To zadanie nie było łatwe. Beza Pavlova to królowa wśród wypieków bezowych i jest nie lada wyzwaniem. Przynajmniej dla mnie. Szykowałam już ciasta bezowe, najczęściej w formie tortów bezowych lub deserów, w których skład wchodziły małe beziki. Torty bezowe wychodziły zawsze pyszne, ale nie zawsze byłam z nich zadowolona, ponieważ blaty bezowe nie zawsze były takie jak bym sobie tego życzyła. Czasem opadały, pękały, były zbyt wysuszone lub się kleiły. Przyczyna zazwyczaj leży, w drobnych błędach, których niestety możemy popełnić dość sporo. Najczęściej źle oddzielamy białka od żółtek, ubijamy bezę zbyt krótko i cukier nie zdąży się rozpuścić. Samo pieczenie to też czasem problem. Trzeba dobrze znać swój piekarnik, ponieważ pieczenie w zbyt wysokiej lub zbyt niskiej temperaturze będzie miało swoje skutki (beza będzie wysuszona lub zbyt gumowata). Dlatego do bezy Pavlovej przyłożyłam się szczególnie i dołożyłam wszelkich starań, żeby wyszło dobrze. No i chyba wyszło 🙂 Wierzch był chrupki, a środek miękki. Beza była bardzo smaczna i wyglądała pięknie, przynajmniej w moim odczuciu 🙂 Chociaż powiem wam tak szczerze, że chyba wolę torty bezowe, ponieważ beza Pavlova jest pyszna, ale jakoś nie powala na kolana.

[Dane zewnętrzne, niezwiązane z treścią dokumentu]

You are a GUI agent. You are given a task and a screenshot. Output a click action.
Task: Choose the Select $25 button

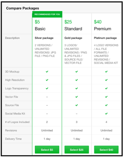pyautogui.click(x=77, y=150)
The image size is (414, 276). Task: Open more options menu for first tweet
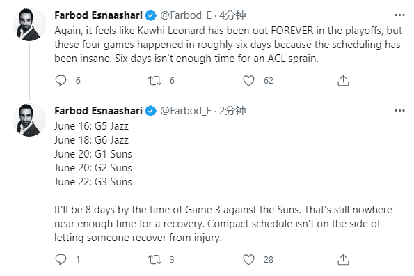pos(399,15)
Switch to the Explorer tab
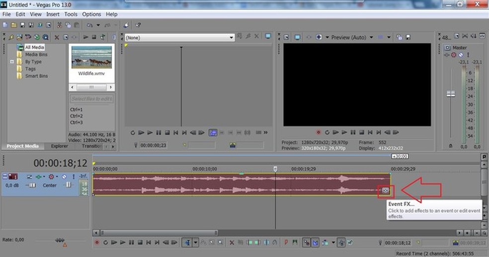Viewport: 489px width, 257px height. click(59, 146)
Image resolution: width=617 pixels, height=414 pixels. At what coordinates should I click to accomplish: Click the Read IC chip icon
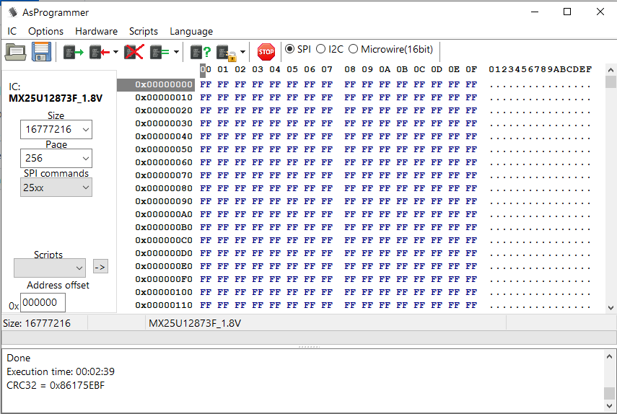[x=73, y=52]
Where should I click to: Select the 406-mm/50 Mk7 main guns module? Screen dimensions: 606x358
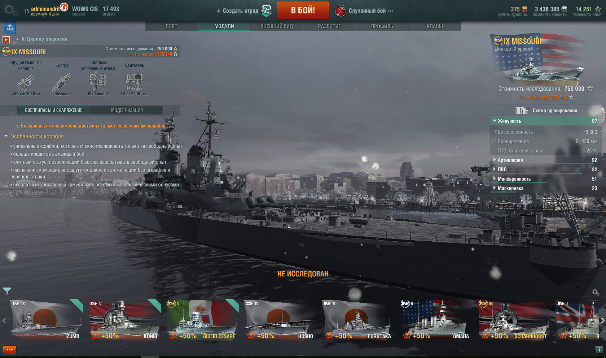26,82
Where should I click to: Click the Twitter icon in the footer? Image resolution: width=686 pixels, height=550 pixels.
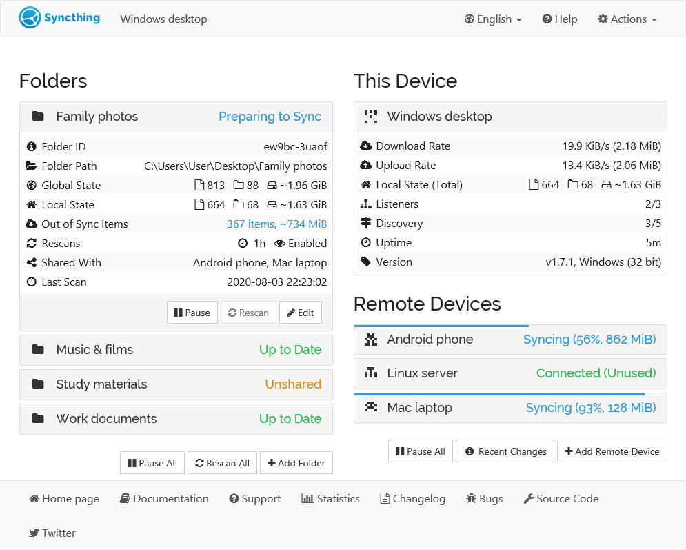point(34,533)
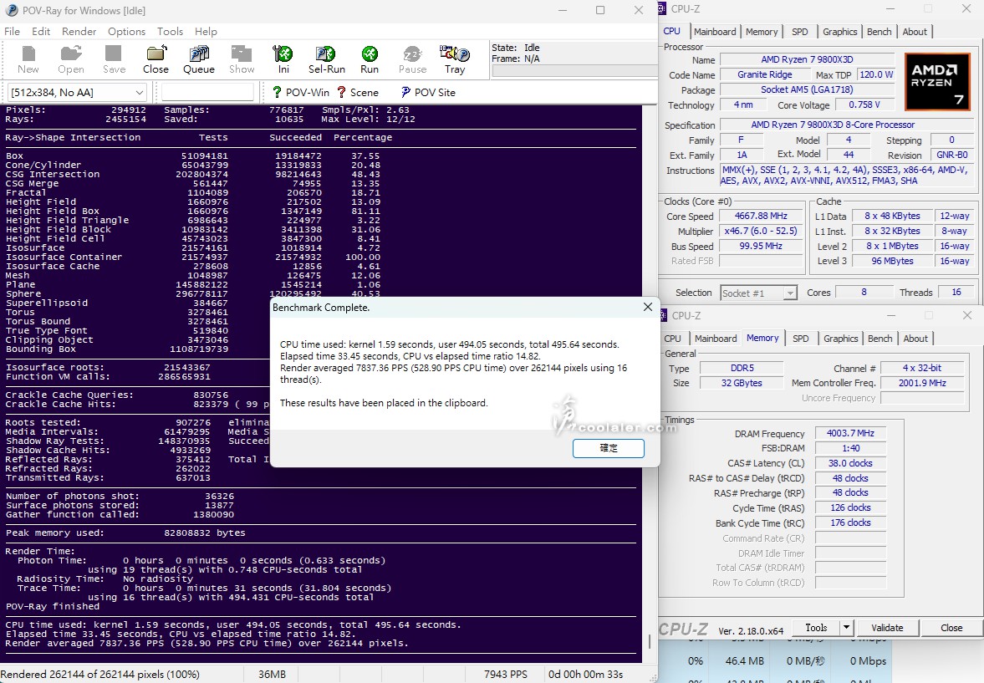Click the command line input field
The width and height of the screenshot is (984, 683).
[x=207, y=93]
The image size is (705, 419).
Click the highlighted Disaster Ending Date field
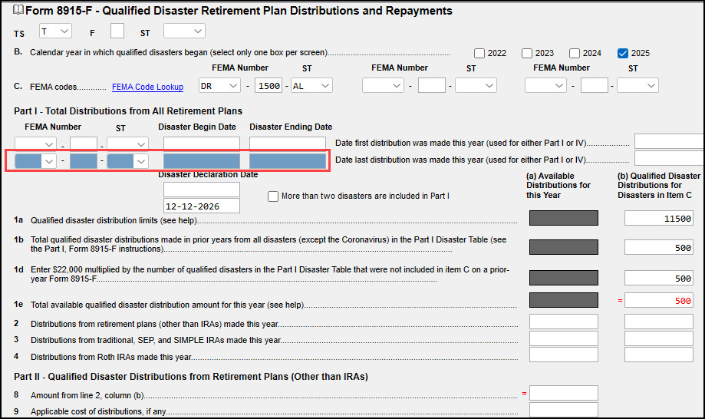pos(287,161)
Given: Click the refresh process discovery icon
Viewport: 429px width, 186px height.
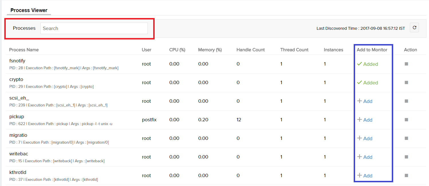Looking at the screenshot, I should click(x=414, y=28).
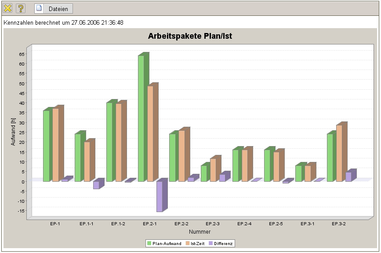Click the green Plan-Aufwand legend swatch
The image size is (381, 253).
[x=149, y=243]
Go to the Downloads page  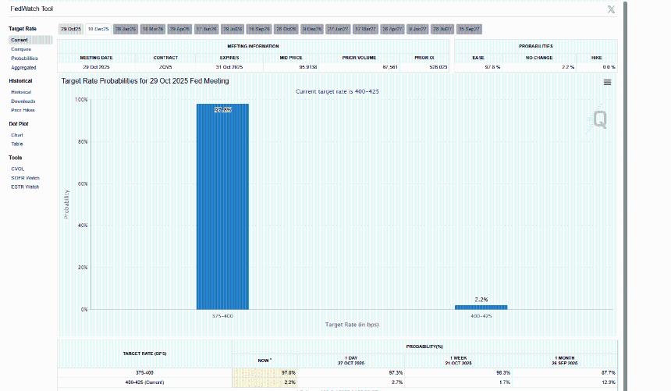23,101
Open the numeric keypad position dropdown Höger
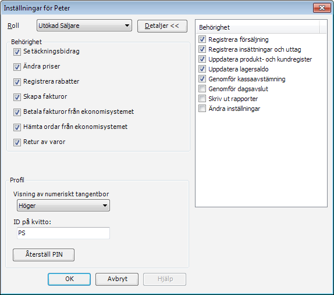The height and width of the screenshot is (295, 334). click(63, 206)
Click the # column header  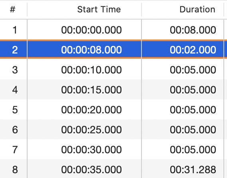[x=13, y=10]
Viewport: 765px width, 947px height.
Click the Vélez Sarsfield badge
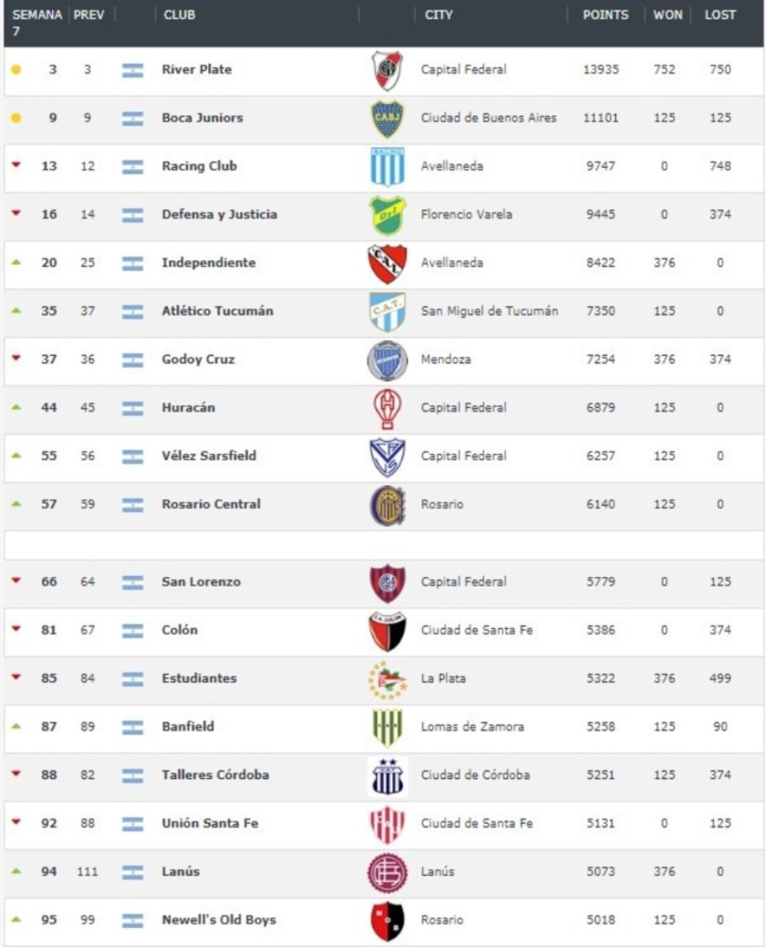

Składniki na bezę: o średnicy około 18 cm. Nie wiem dokładnie ponieważ nie rysowałam kółka na papierze do pieczenie tyko wyłożyłam bezę „na oko”:
– 3 białka
– 160 g cukru
– 0,5 łyżeczki mąki ziemniaczanej
– 0,5 łyżeczki octu jabłkowego
Dodatkowo:
– 200 ml śmietanki kremówki + łyżeczka cukru pudru
– owoce: u mnie borówki i maliny
Samo szykowanie bezy nie zajmuje bardzo dużo czasu, ale jej pieczenie to już przynajmniej kilka godzin. Na początek najlepiej wyłożyć blaszkę papierem do pieczenia. Jeżeli potrzebujecie narysujcie okrąg o średnicy około 18-19 cm (tyle mają spodki pod filiżanki). Wybieramy miskę, która będzie w środku idealnie sucha i odtłuszczona. Starannie oddzielamy białka od żółtek (jeżeli w białku znajdą się żółtka mogą się nie ubić dobrze). Ubijamy białka, do momentu gęstej i sztywnej piany. Wówczas dodajemy łyżkę po łyżce cukru, nie przerywając ubijania. Kolejne łyżki cukru dodajemy dopiero, kiedy poprzedni cukier się rozpuści (w tym celu, bierzemy odrobinę piany pomiędzy palce i delikatnie rozcieramy, gdy nie czujemy już cukru to możemy dosypywać kolejne porcje). Gdy zużyjemy cukier, a piana będzie bardzo gęsta i lśniąca dodajemy ocet i przesianą mąkę ziemniaczaną i krótko miksujemy. Nastawiamy piekarnik na 150 stopni. Pianę wykładamy na papier do pieczenia i szpatułką zagarniamy pianę do góry, tak żeby powstał kielich. Wstawiamy bezę do piekarnika nagrzanego do 150 stopni na 2-3 minuty, następnie zmniejszamy temperaturę do 100 stopni i pieczemy 1,5 godziny. Po tym czasie wyłączmy piekarnik i pozostawiamy bezę w piekarniku, aż do wystudzenia.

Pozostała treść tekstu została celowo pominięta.